── Stored data
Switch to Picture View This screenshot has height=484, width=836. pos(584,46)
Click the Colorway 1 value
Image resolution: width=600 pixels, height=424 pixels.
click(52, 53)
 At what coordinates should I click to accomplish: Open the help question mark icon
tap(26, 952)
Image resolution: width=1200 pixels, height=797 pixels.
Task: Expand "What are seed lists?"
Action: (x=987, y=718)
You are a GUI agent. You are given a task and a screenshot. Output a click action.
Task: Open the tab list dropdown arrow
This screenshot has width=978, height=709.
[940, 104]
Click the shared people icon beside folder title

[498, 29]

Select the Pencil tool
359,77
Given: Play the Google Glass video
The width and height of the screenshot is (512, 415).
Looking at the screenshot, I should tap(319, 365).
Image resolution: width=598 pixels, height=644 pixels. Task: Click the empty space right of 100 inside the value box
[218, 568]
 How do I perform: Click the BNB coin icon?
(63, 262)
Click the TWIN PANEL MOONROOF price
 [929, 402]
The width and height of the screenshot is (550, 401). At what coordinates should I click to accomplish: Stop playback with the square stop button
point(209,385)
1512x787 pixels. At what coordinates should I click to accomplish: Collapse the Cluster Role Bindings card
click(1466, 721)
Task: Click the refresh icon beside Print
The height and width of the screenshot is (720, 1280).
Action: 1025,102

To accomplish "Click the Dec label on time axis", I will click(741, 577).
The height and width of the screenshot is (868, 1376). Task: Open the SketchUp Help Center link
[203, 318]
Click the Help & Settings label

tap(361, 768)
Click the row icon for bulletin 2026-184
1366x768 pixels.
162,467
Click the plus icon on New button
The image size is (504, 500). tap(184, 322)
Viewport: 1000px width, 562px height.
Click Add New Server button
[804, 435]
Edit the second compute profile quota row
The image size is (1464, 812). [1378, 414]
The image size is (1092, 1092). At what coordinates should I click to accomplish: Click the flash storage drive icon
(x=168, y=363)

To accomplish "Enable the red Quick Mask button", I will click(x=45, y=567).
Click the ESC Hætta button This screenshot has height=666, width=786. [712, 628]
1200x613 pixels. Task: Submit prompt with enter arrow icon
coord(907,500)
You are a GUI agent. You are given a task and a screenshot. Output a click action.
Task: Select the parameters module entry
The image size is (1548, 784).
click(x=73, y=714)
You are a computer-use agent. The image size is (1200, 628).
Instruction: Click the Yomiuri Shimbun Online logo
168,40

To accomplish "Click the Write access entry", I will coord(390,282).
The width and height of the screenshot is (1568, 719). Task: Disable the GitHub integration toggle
────
Request: Rescale the entries from the line with "Click the ESC" up to and including the line with "I will coord(390,282).". Write out every one of those lines again, request text included, with each click coordinate in the answers multiplied by 1.4 and rounded to a whole number, halves rounded up.

Worked solution:
Click the ESC Hætta button This screenshot has height=666, width=786. [997, 879]
1200x613 pixels. Task: Submit prompt with enter arrow icon
coord(1270,700)
You are a GUI agent. You are given a task and a screenshot. Output a click action.
Task: Select the parameters module entry
The image size is (1548, 784).
click(x=102, y=1000)
You are a computer-use agent. The image size is (1200, 628).
Instruction: Click the Yomiuri Shimbun Online logo
235,56

To accomplish "Click the Write access entry", I will coord(546,395).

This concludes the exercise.